I'm not sure this falls under the "advantage" column in this scenario. Number
of "groups" doesn't count for anywhere near as much as "number of people", and
there's no particular reason Adobe can't field as many people on their one
side as the other interested groups can in total, unless one of those groups
_really_ commits. Having a lot of big names on the list doesn't guarantee than
any given name has more than "a guy we told to subscribe to the mailing list
and scream if somebody proposes something that doesn't serve our interests".
(That's by way of example. I know there is non-zero real commitment, my point
is that it isn't at all the case that this group _must_ outweight Adobe's
ability to solve the problem.)

------
cageface
I really don't understand this obsession with shoving _everything_ into the
browser.
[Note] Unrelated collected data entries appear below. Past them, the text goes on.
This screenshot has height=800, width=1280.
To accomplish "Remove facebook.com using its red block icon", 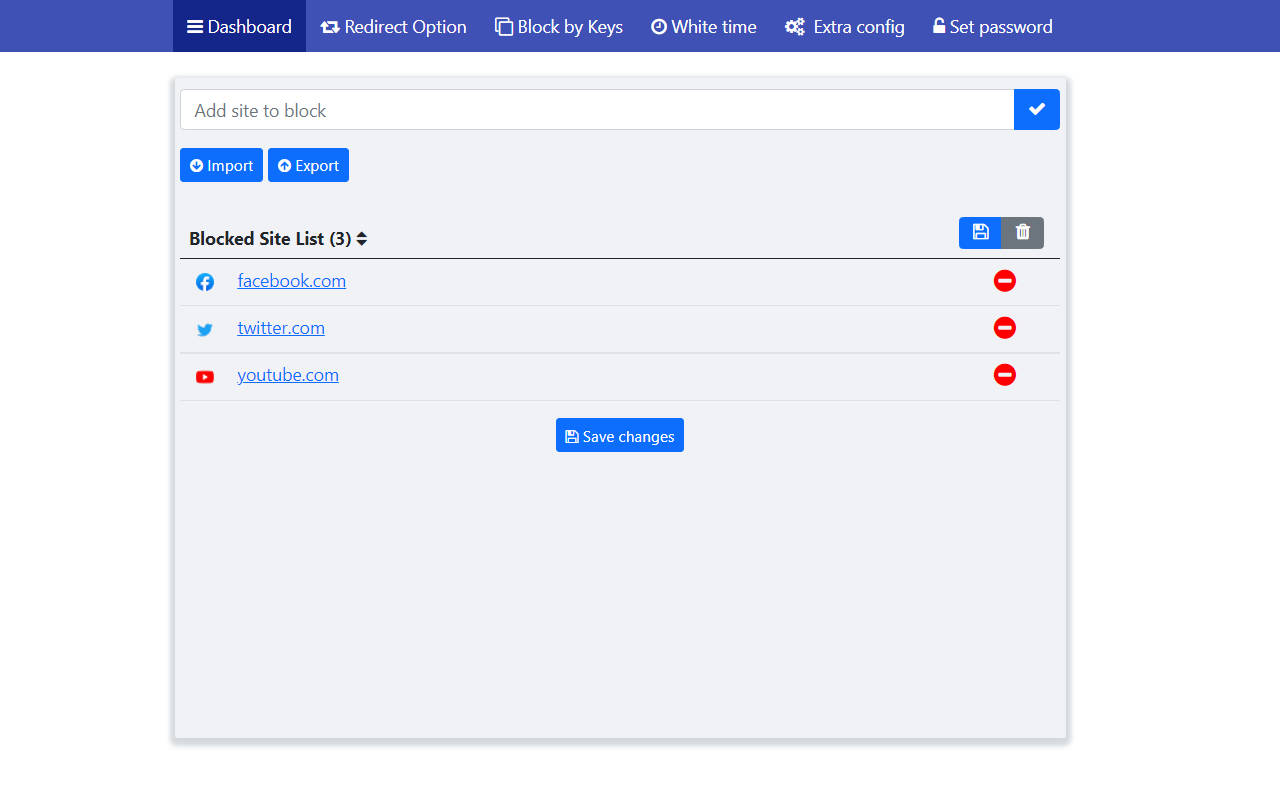I will pos(1004,281).
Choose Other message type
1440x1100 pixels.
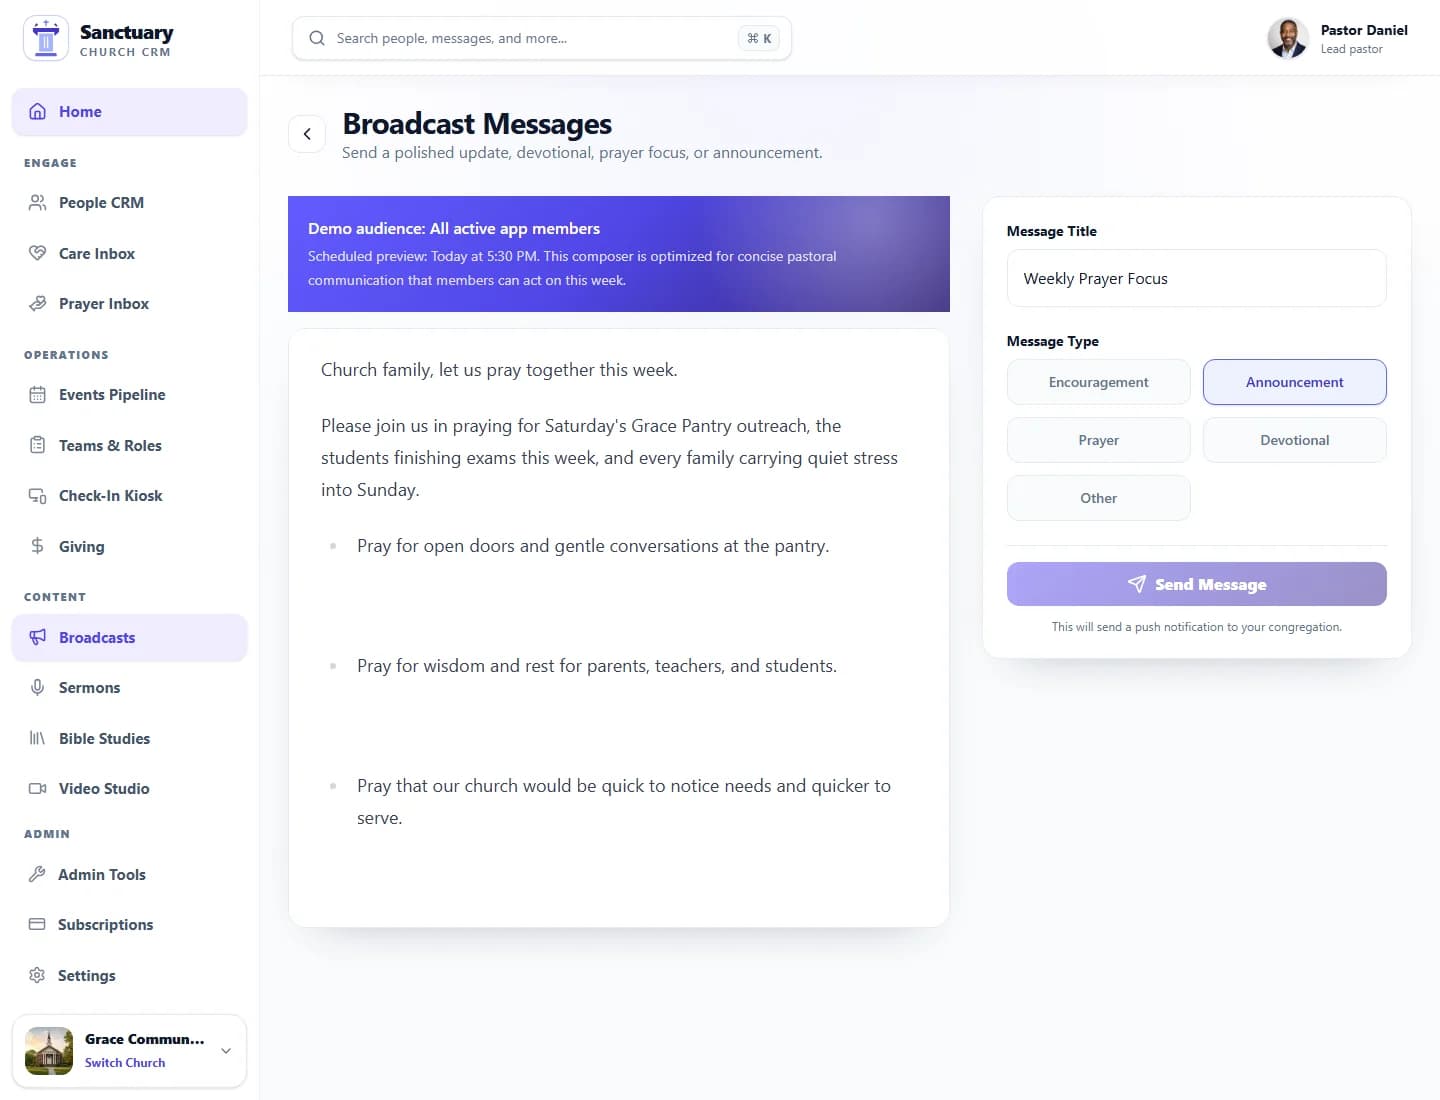1098,498
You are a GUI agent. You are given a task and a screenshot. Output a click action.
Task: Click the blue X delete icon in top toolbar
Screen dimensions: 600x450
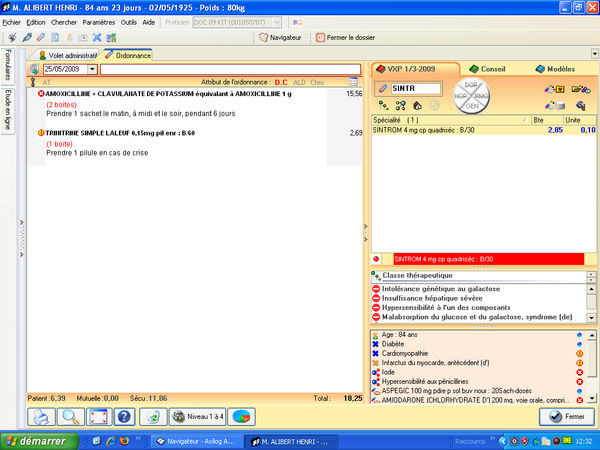(97, 38)
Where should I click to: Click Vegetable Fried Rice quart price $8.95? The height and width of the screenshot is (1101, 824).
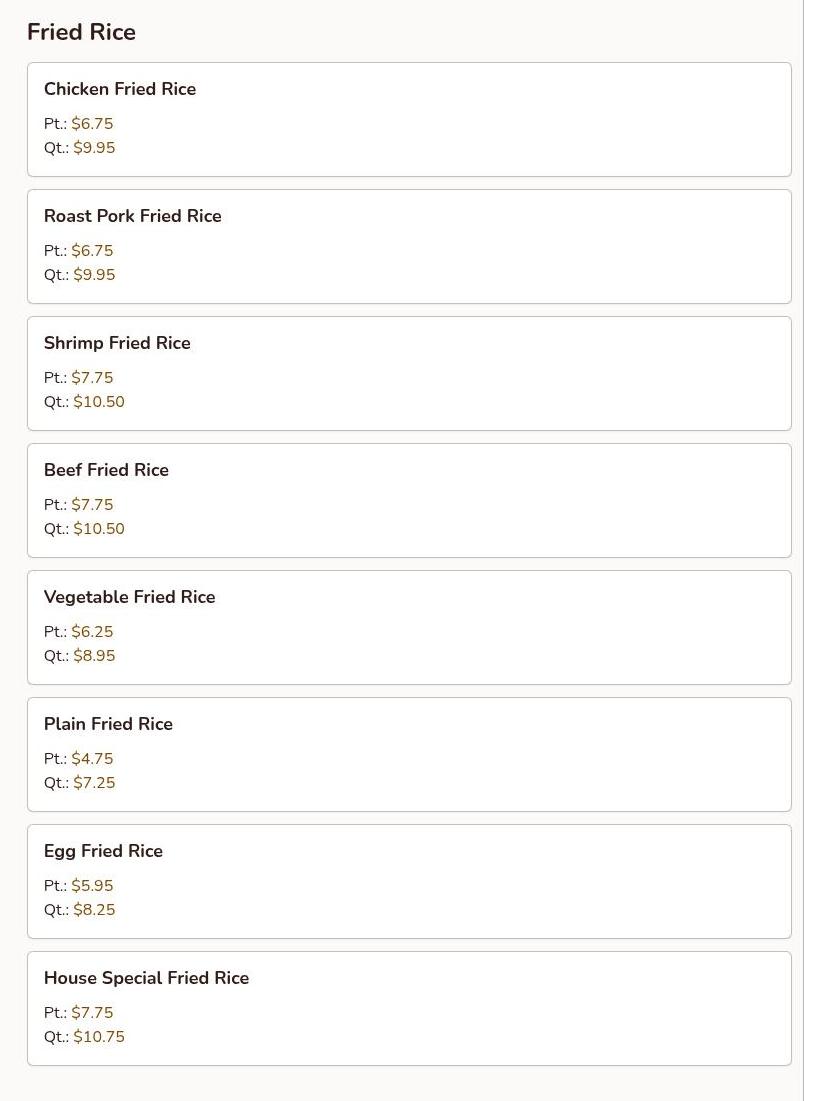click(94, 656)
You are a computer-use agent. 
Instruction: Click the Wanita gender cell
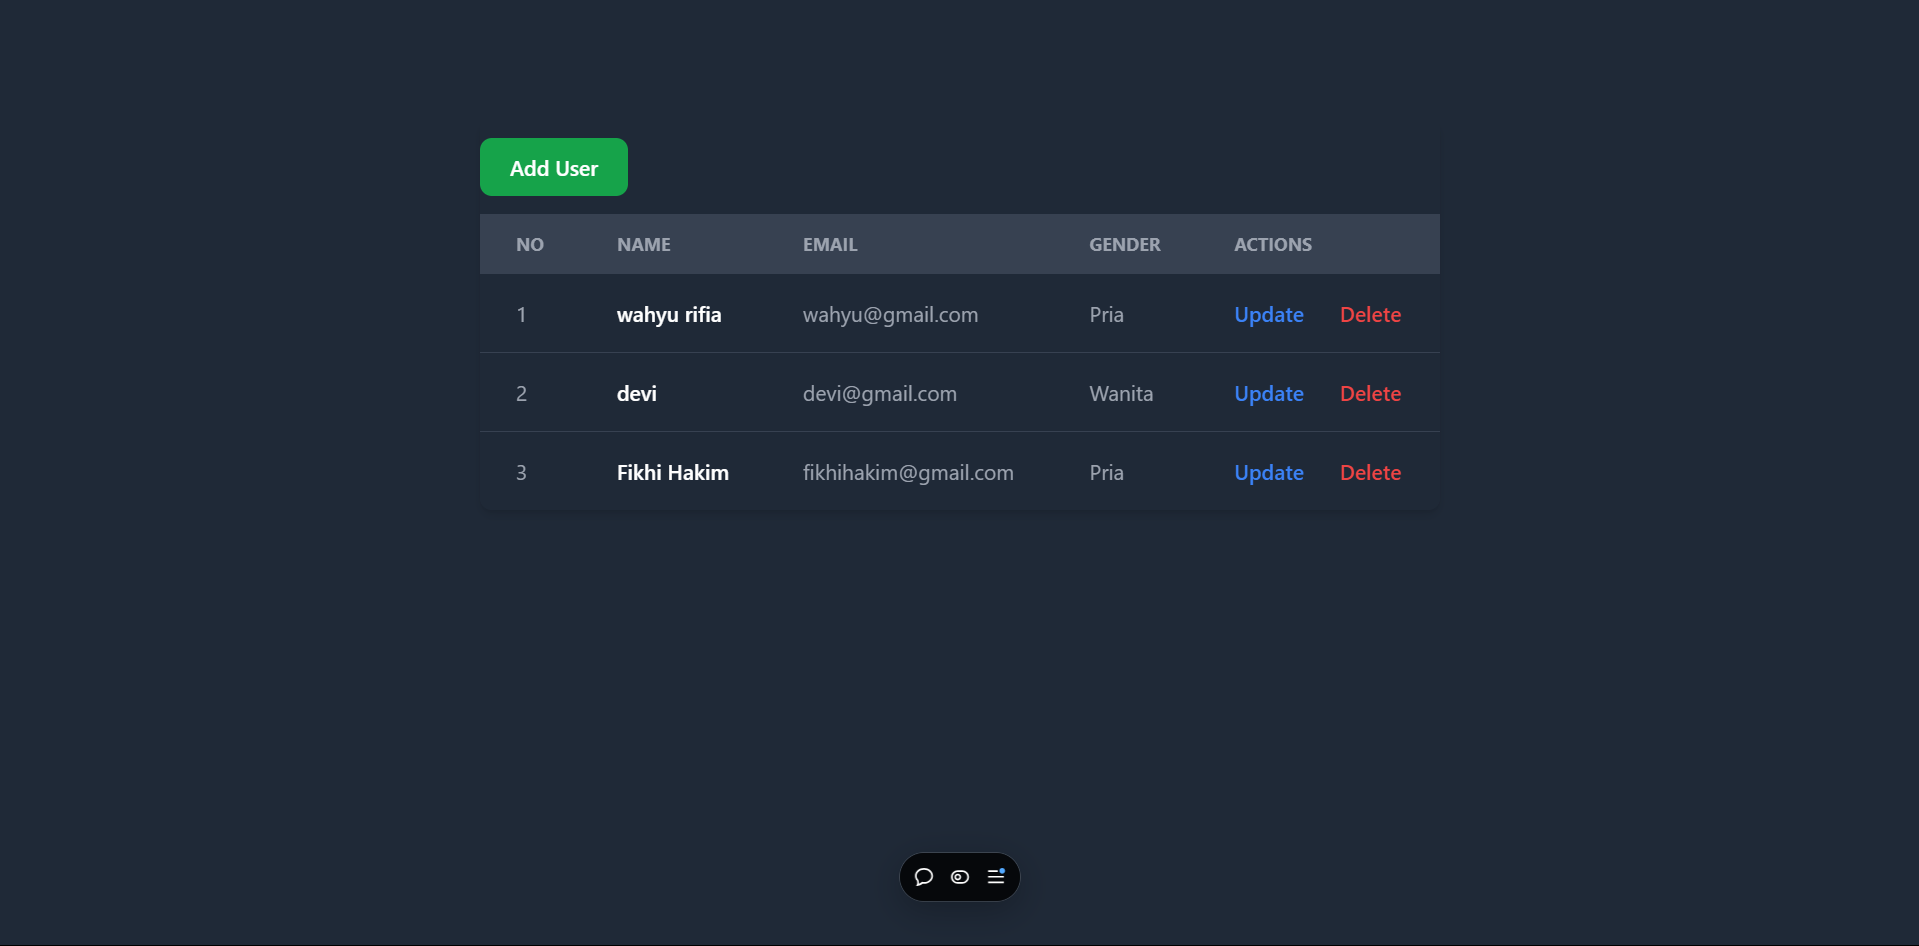tap(1121, 394)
In native applications 3d graphics are great for games and certain
scientific applications but camera control issues etc make them too awkward
and confusing for almost anything else.

The UI demands of games seem to me to be strongly at odds with the UI needs of
just about every other kind of app. I wish all this effort was directed
instead at making HTML5 less painful for laying out information in an elegant
and straightforward way. CSS still leaves a lot to be desired in this respect.

------
paul9290
Any front end coders here using HTML5 over using HTML?

What are the advantages of using <article> , <section> and <footer> vs. <div
id="footer>, per example?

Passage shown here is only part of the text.